I need to have all the 'unique' books and their 'unique' chapters (no duplicates), so i use this query:

/*
db.articles.aggregate({$group : {_id : "$book.title", chapters:{$addToSet:"$chapter.title"}}})
*/

This gives me this result:

/* 0 */
{
    "result" : [ 
        {
            "_id" : "Javascript",
            "chapters" : [ 
                "Variables", 
                "Functions"
            ]
        }, 
        {
            "_id" : "HTML",
            "chapters" : [ 
                "W3C"
            ]
        }
    ],
    "ok" : 1
}

That is almost what i want but not completely. What actually need is this:

/* 0 */
{
    "result" : [ 
        {
            "_id" : "Javascript",
            "chapters" : [ 
                {
                    "img" : "navChapter-logo",
                    "order" : 600,
                    "title" : "Functions",
                    "url" : "functions"
                }, 
                {
                    "img" : "navChapter-logo",
                    "order" : 300,
                    "title" : "Variables",
                    "url" : "variables"
                }
            ]
        }, 
        {
            "_id" : "HTML",
            "chapters" : [ 
                {
                    "img" : "navChapter-logo",
                    "order" : 500,
                    "title" : "W3C",
                    "url" : "w3c"
                }
            ]
        }
    ],
    "ok" : 1
}

So i need all the unique books with their unique chapters, but i also want the extra fields added like "order" and "url". The query i'm using at the moment only gives me the chapter titles.

Update:

I also tried: $addToSet:"$chapter" instead of $addToSet:"$chapter.title"...

But now i get duplicates on the chapter.title field. I should get only 2 distinct chapters in book 'javascript', and now i get 3 chapters (1 duplicate)

1
$addToSet only accumulates unique values, so the reason that you are getting duplicates if you try $addToSet: "$chapter" is because you have "duplicate" chapters that have different order fields in different instances (for example, the 'Functions' chapter). In other words, they're not actually duplicates.
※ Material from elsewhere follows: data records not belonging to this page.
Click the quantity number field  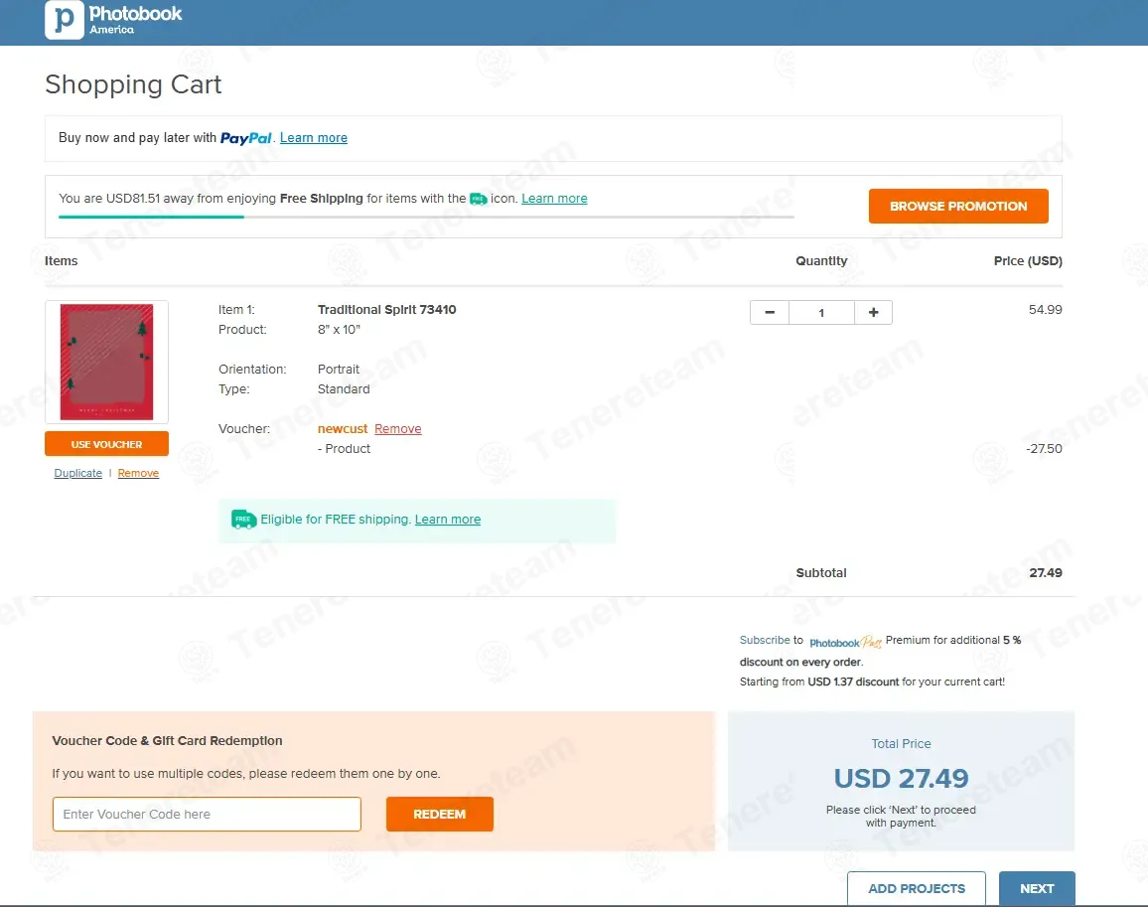(821, 312)
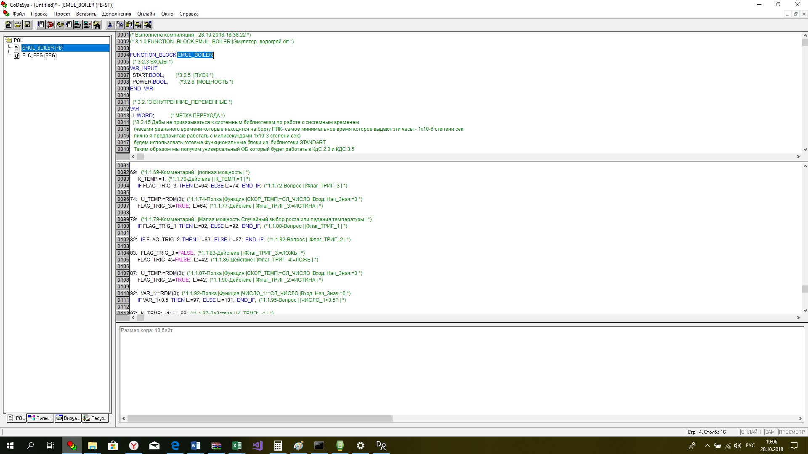Click the scissors Cut icon

click(110, 25)
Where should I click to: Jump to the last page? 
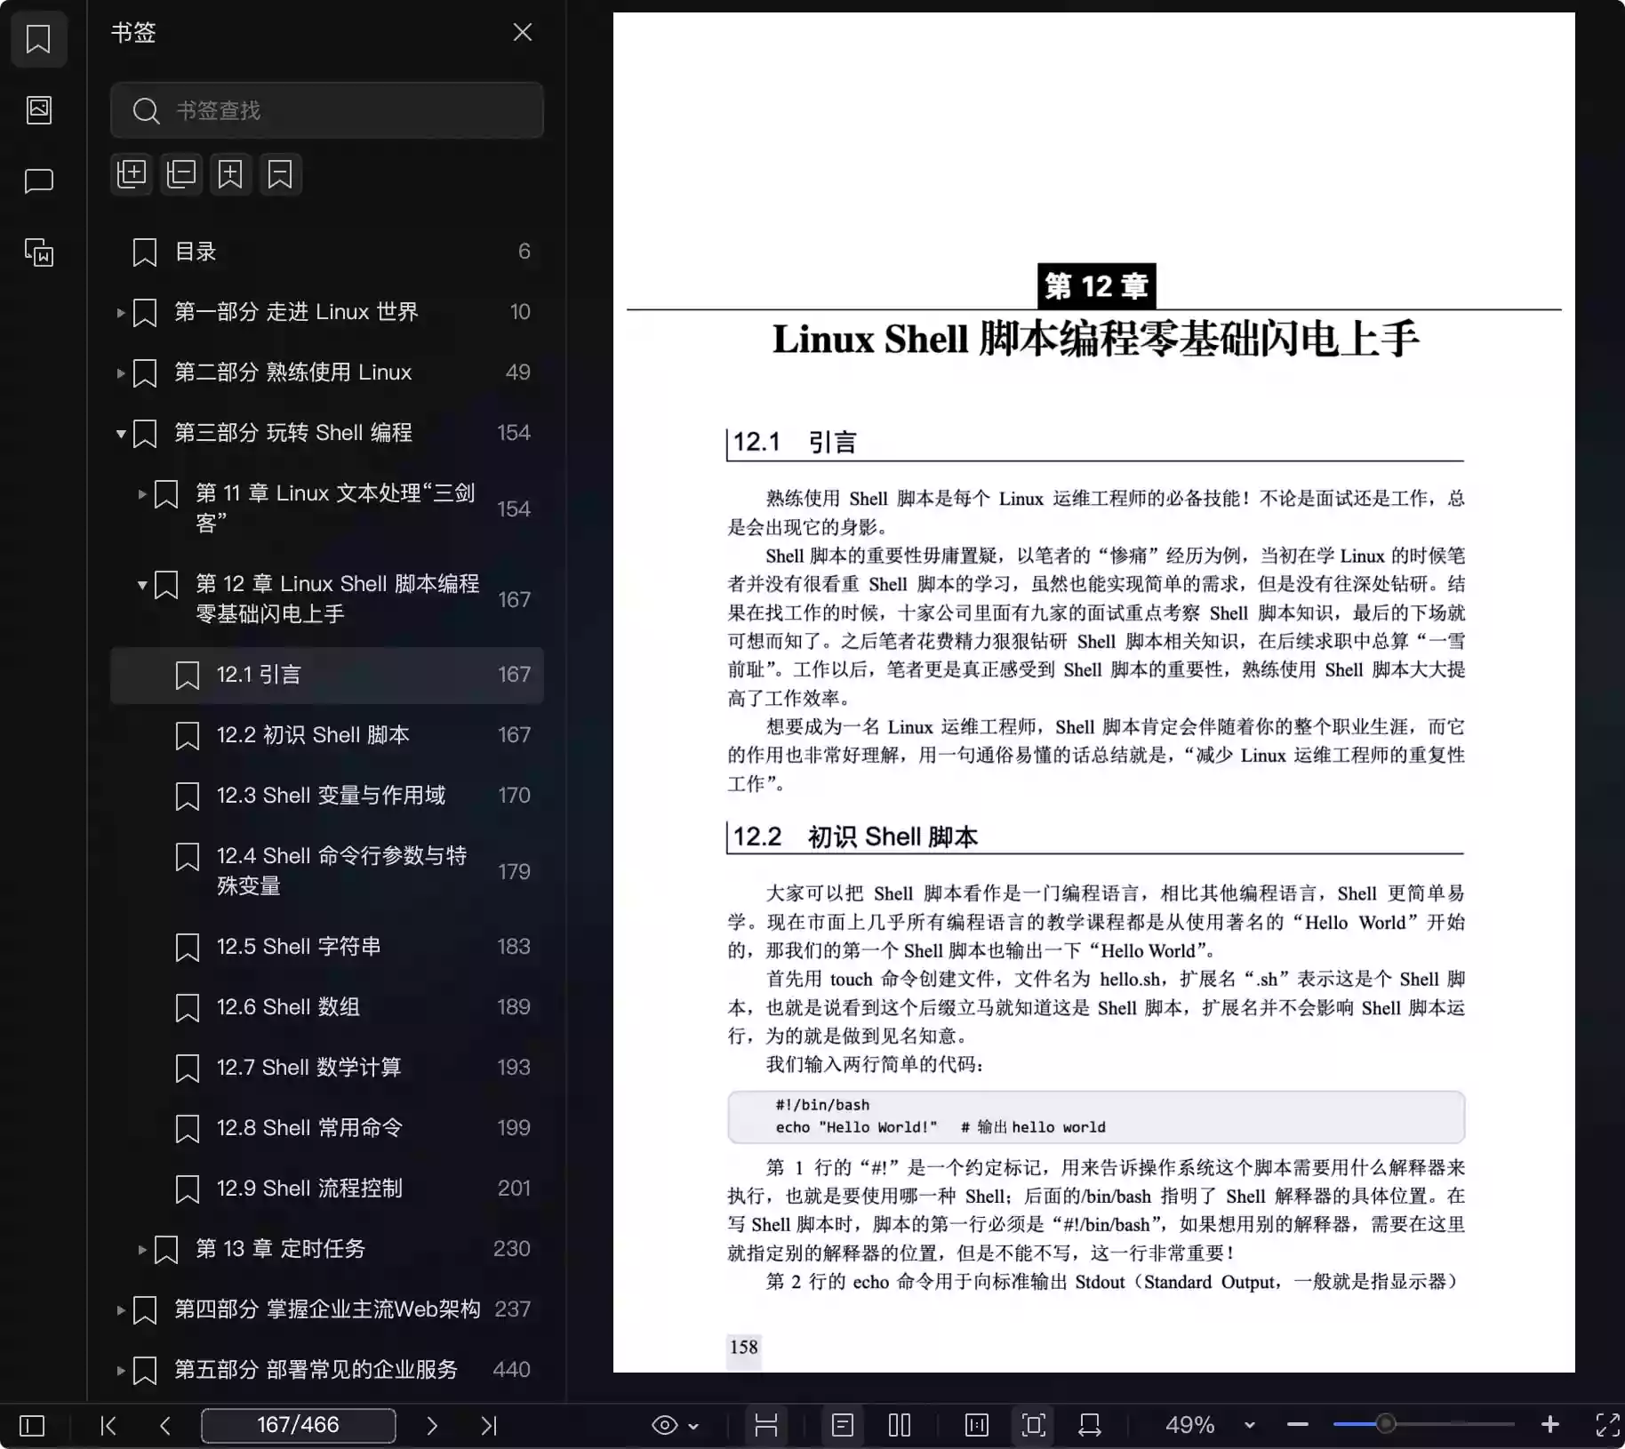(x=489, y=1425)
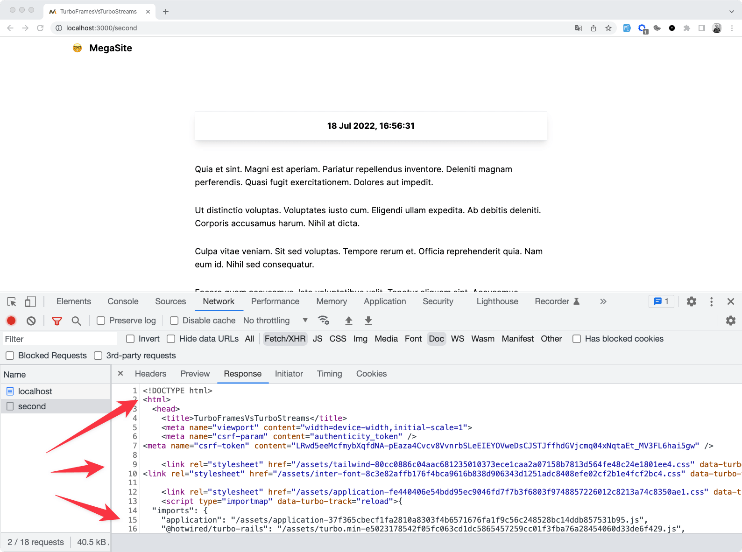The image size is (742, 552).
Task: Click the import HAR upload arrow
Action: click(x=348, y=321)
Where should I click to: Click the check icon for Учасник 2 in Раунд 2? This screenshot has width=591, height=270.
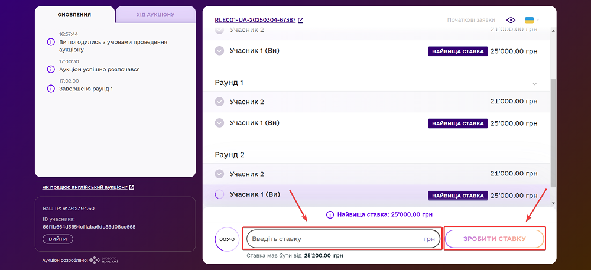(x=219, y=174)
Do you want to exclude them anyway?voithos
yes, i don't need the "order" fieldkevinius
what value do you want for order? for Javascript chapter Functions you have order 500 in one document and order 600 in another. what do you want in the result?Asya Kamsky

1 Answers

1
votes

You can use $group to aggregate by book and chapter.

db.articles.aggregate(

{$group : {_id : {t:"$book.title",c:"$chapter.title"}, 
           img:{$first:"$chapter.img"},
           url:{$first:"$chapter.url"},
           order:{$sum:"$chapter.order"}
}})

In case order was important I kept it and added them across the "duplicate" chapters for same book.